Exercise directions:
Set down each entry again exactly as written.

Dataset content:
============

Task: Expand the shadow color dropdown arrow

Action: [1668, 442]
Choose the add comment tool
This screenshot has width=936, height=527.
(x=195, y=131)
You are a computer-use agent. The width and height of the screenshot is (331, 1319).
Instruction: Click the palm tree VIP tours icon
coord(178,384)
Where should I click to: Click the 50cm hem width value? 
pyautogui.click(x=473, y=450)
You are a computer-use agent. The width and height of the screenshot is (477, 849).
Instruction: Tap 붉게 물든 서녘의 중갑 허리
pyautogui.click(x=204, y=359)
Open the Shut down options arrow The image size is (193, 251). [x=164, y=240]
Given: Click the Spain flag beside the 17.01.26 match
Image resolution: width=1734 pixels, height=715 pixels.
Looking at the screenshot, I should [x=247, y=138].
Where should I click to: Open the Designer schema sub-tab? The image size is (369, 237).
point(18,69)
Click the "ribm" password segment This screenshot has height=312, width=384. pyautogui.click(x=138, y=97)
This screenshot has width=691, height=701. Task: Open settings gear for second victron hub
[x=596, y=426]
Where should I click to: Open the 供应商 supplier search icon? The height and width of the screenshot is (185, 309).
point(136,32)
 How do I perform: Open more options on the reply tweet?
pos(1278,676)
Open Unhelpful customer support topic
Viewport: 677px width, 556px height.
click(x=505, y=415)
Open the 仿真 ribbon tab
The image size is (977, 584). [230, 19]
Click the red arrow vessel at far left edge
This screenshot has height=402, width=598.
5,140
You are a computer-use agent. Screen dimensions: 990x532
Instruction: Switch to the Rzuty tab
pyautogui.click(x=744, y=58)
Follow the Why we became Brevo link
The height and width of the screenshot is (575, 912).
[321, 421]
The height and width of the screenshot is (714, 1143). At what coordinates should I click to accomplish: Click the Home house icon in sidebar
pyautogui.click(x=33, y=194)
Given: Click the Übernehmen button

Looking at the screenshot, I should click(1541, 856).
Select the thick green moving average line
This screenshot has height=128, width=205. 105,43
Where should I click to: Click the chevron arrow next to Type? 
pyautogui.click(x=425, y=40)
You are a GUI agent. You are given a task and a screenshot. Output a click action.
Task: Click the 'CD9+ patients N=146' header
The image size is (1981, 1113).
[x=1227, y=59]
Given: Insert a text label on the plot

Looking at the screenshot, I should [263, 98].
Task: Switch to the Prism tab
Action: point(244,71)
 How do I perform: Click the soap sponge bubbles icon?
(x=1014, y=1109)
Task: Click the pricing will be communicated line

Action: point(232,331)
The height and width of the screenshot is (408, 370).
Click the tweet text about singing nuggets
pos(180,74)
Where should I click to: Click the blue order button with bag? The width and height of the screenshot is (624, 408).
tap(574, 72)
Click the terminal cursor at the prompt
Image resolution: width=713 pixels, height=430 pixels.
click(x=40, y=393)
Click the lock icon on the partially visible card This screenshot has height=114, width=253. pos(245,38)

============

Answer section:
Task: Expand the shadow color dropdown arrow

Action: [1668, 442]
Choose the add comment tool
This screenshot has width=936, height=527.
(x=195, y=131)
You are a computer-use agent. The width and height of the screenshot is (331, 1319).
Instruction: Click the palm tree VIP tours icon
coord(178,384)
Where should I click to: Click the 50cm hem width value? 
pyautogui.click(x=473, y=450)
You are a computer-use agent. The width and height of the screenshot is (477, 849).
Instruction: Tap 붉게 물든 서녘의 중갑 허리
pyautogui.click(x=204, y=359)
Open the Shut down options arrow The image size is (193, 251). [x=164, y=240]
Given: Click the Spain flag beside the 17.01.26 match
Image resolution: width=1734 pixels, height=715 pixels.
Looking at the screenshot, I should [x=247, y=138].
Where should I click to: Open the Designer schema sub-tab? The image size is (369, 237).
point(18,69)
Click the "ribm" password segment This screenshot has height=312, width=384. pyautogui.click(x=138, y=97)
This screenshot has width=691, height=701. Task: Open settings gear for second victron hub
[x=596, y=426]
Where should I click to: Open the 供应商 supplier search icon? The height and width of the screenshot is (185, 309).
point(136,32)
 How do I perform: Open more options on the reply tweet?
pos(1278,676)
Open Unhelpful customer support topic
Viewport: 677px width, 556px height.
click(x=505, y=415)
Open the 仿真 ribbon tab
The image size is (977, 584). [230, 19]
Click the red arrow vessel at far left edge
This screenshot has height=402, width=598.
5,140
You are a computer-use agent. Screen dimensions: 990x532
Instruction: Switch to the Rzuty tab
pyautogui.click(x=744, y=58)
Follow the Why we became Brevo link
The height and width of the screenshot is (575, 912).
[321, 421]
The height and width of the screenshot is (714, 1143). At what coordinates should I click to accomplish: Click the Home house icon in sidebar
pyautogui.click(x=33, y=194)
Given: Click the Übernehmen button

Looking at the screenshot, I should click(1541, 856).
Select the thick green moving average line
This screenshot has height=128, width=205. 105,43
Where should I click to: Click the chevron arrow next to Type? 
pyautogui.click(x=425, y=40)
You are a GUI agent. You are given a task and a screenshot. Output a click action.
Task: Click the 'CD9+ patients N=146' header
The image size is (1981, 1113).
[x=1227, y=59]
Given: Insert a text label on the plot

Looking at the screenshot, I should [263, 98].
Task: Switch to the Prism tab
Action: point(244,71)
 How do I perform: Click the soap sponge bubbles icon?
(x=1014, y=1109)
Task: Click the pricing will be communicated line

Action: point(232,331)
The height and width of the screenshot is (408, 370).
Click the tweet text about singing nuggets
pos(180,74)
Where should I click to: Click the blue order button with bag? The width and height of the screenshot is (624, 408).
tap(574, 72)
Click the terminal cursor at the prompt
Image resolution: width=713 pixels, height=430 pixels.
click(x=40, y=393)
Click the lock icon on the partially visible card This screenshot has height=114, width=253. pos(245,38)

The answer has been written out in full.